Warum nicht beides?

12.06.2023

EU-Kommissarin Mairead McGuinness - Foto: © European Parliament (2020)

Das Provisionsverbot wirkt wie eine Gestalt im Dunkeln: Selbst in der EU-Kommission – dem Verfechter eben dieses Verbots – gibt es mittlerweile Stimmen dagegen. Wartet das Provisionsverbot in einer dunklen Gasse darauf, endlich zuschlagen zu können oder wartet es hinter der Bühne auf seinen großen Moment im Rampenlicht? Die Profis der Branche sind sich der Folgen einer Entscheidung dafür bewusst und argumentieren lautstark dagegen. Auch der Vorstandsvorsitzende von Jung, DMS & Cie., Dr. Sebastian Grabmaier, teilt diese Ansicht.

Wie finanzwelt bereits im April berichtete, scheint das Thema Provisionsverbot vorerst auf Eis gelegt. EU-Kommissarin Mairead McGuinness betonte auf der Konferenz in Stockholm, sie wolle sich stattdessen für eine höhere Transparenzpflicht und verschärfte Kontrollen einsetzen. Woher kommt der Sinneswandel, wenn es zuvor schien, als bestünde die EU-Kommission darauf und überhörte dabei geflissentlich die Warnungen der Branchenkenner? „Ein Provisionsverbot scheint ein sozialistischer Traum zu sein, der aus populistischen Gründen immer wieder auftaucht“, erläutert Dr. Sebastian Grabmaier.
„Denn billige Finanzprodukte scheinen für manchen Politiker attraktiver zu sein als passende. Die Kosten einer fehlenden Beratung für den Verbraucher werden hier stets unter den Tisch gekehrt.

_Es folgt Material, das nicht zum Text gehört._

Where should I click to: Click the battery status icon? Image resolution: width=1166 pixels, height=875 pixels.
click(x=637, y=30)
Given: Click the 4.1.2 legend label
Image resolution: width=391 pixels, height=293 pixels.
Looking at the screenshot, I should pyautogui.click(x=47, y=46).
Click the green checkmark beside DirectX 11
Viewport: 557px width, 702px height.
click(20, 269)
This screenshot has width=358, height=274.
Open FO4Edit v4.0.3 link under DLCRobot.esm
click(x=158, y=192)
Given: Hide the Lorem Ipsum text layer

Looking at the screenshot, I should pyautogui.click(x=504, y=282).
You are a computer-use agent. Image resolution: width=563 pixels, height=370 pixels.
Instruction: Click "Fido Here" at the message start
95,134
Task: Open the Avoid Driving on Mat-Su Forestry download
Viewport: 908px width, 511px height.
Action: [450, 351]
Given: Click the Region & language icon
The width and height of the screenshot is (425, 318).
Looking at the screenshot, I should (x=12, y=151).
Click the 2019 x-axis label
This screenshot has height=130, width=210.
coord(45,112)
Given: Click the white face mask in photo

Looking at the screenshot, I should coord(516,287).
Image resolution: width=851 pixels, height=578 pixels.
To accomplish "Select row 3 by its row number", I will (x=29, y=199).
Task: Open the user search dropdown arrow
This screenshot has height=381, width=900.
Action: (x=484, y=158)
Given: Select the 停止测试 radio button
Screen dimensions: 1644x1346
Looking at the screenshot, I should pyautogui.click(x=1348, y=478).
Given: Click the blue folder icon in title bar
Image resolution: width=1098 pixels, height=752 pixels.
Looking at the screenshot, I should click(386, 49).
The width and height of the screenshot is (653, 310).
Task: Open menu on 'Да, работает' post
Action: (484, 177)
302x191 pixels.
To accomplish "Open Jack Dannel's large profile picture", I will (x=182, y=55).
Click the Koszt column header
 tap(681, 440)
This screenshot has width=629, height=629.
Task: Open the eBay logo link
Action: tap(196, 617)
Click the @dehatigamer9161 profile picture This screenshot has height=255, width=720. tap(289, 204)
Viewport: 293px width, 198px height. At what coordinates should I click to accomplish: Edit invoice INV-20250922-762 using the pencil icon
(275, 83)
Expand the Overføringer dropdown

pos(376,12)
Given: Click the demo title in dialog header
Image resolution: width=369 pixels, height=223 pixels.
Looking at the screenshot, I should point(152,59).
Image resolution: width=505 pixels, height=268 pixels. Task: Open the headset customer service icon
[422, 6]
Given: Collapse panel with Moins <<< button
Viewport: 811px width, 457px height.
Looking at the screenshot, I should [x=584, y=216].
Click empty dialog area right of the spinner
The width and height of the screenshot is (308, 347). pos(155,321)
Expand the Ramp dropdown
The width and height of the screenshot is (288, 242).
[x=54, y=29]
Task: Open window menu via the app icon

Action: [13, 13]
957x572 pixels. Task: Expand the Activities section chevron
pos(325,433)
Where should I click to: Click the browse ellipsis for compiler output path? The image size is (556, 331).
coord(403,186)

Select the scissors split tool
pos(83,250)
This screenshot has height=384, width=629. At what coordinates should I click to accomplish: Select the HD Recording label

Der aktuelle Grund ist allerdings, dass die Kommissarin Mairead McGuinness Stimmen für die Ministerpräsidentenwahl in Irland gewinnen will. Glücklicherweise ist ihr jedoch aufgrund der Opposition aller großen Mitgliedsstaaten rechtzeitig klar geworden, dass ihre Initiative in der EU auf jeden Fall fruchtlos bleibt. Folgerichtig hat die EU auf ein Provisionsverbot nun verzichtet.“

Dass Verbraucher eine unabhängige und qualifizierte Beratung verdienen, ist keine radikale Aussage. Zumindest sollte es keine sein. Auch AfW-Vorstand Norman Wirth äußerte sich im Vormonat in einer Pressemitteilung des Verbandes dazu. Letztlich käme es auf die Umsetzung an, allerdings seien mehr Bürokratie und Verbote sicherlich nicht hilfreich.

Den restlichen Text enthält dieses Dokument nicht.